LU-Net: An Efficient Network for 3D LiDAR Point Cloud Semantic Segmentation Based on End-to-End-Learned 3D Features and U-Net
This addresses efficient real-time semantic segmentation for autonomous driving applications, though it is an incremental improvement combining existing techniques.
The paper tackles 3D LiDAR point cloud semantic segmentation by proposing LU-Net, an end-to-end architecture that projects learned 3D features into a 2D range-image for processing with a U-Net, achieving state-of-the-art performance on the KITTI dataset and operating at 24fps on a single GPU.

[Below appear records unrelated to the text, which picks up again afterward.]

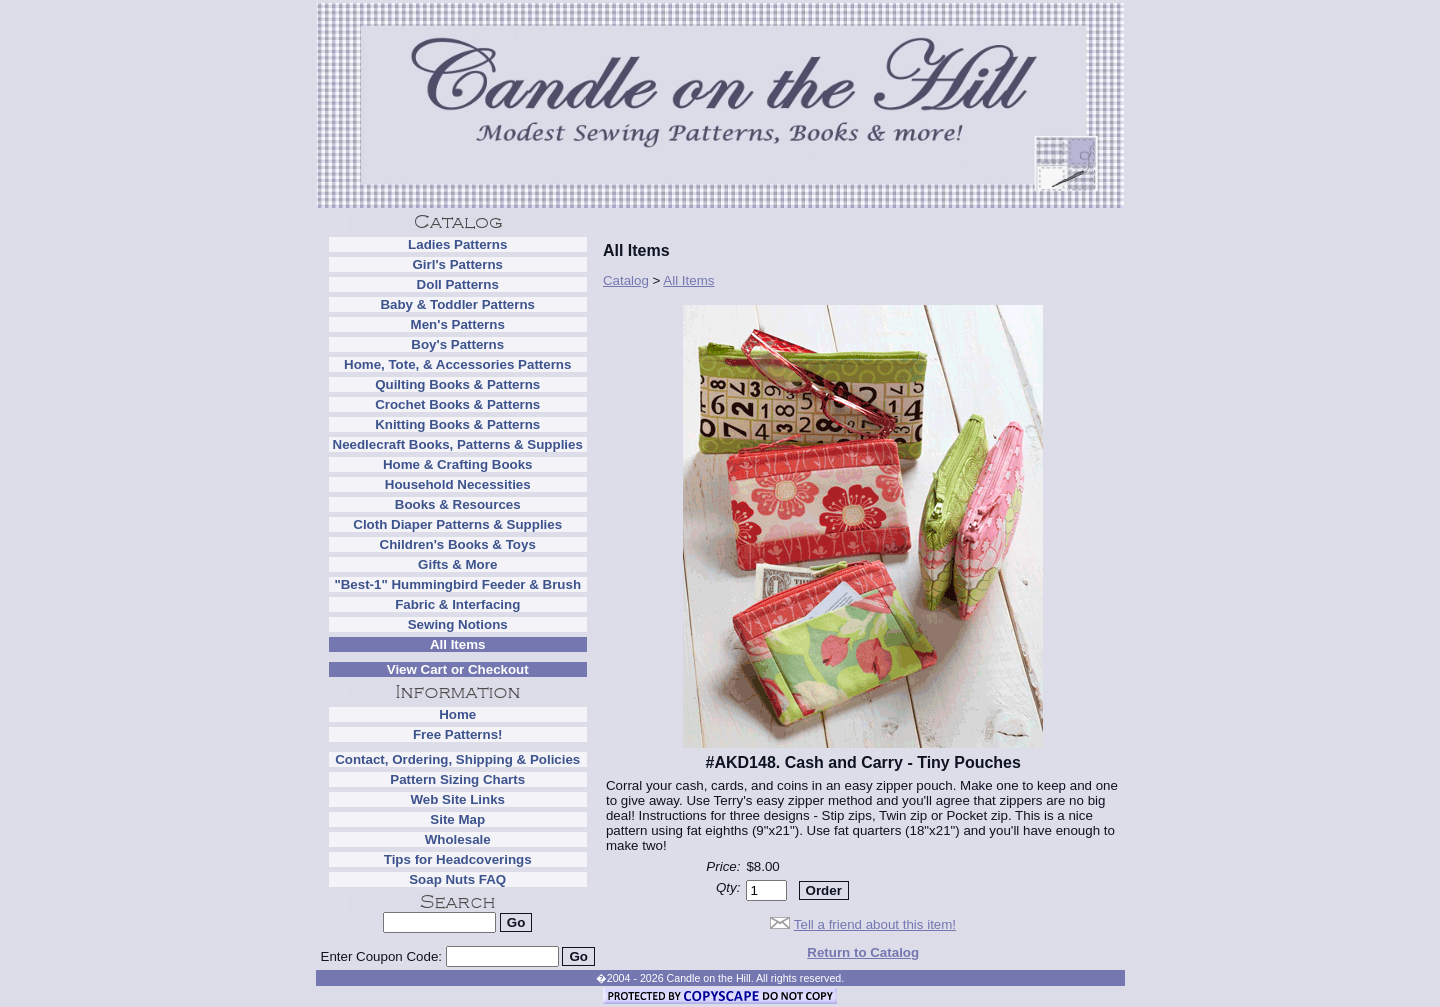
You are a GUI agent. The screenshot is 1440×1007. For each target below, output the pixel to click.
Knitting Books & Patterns (457, 424)
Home (457, 714)
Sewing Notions (458, 624)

We propose LU-Net -- for LiDAR U-Net, a new method for the semantic segmentation of a 3D LiDAR point cloud. Instead of applying some global 3D segmentation method such as PointNet, we propose an end-to-end architecture for LiDAR point cloud semantic segmentation that efficiently solves the problem as an image processing problem. We first extract high-level 3D features for each point given its 3D neighbors. Then, these features are projected into a 2D multichannel range-image by considering the topology of the sensor. Thanks to these learned features and this projection, we can finally perform the segmentation using a simple U-Net segmentation network, which performs very well while being very efficient. In this way, we can exploit both the 3D nature of the data and the specificity of the LiDAR sensor. This approach outperforms the state-of-the-art by a large margin on the KITTI dataset, as our experiments show. Moreover, this approach operates at 24fps on a single GPU. This is above the acquisition rate of common LiDAR sensors which makes it suitable for real-time applications.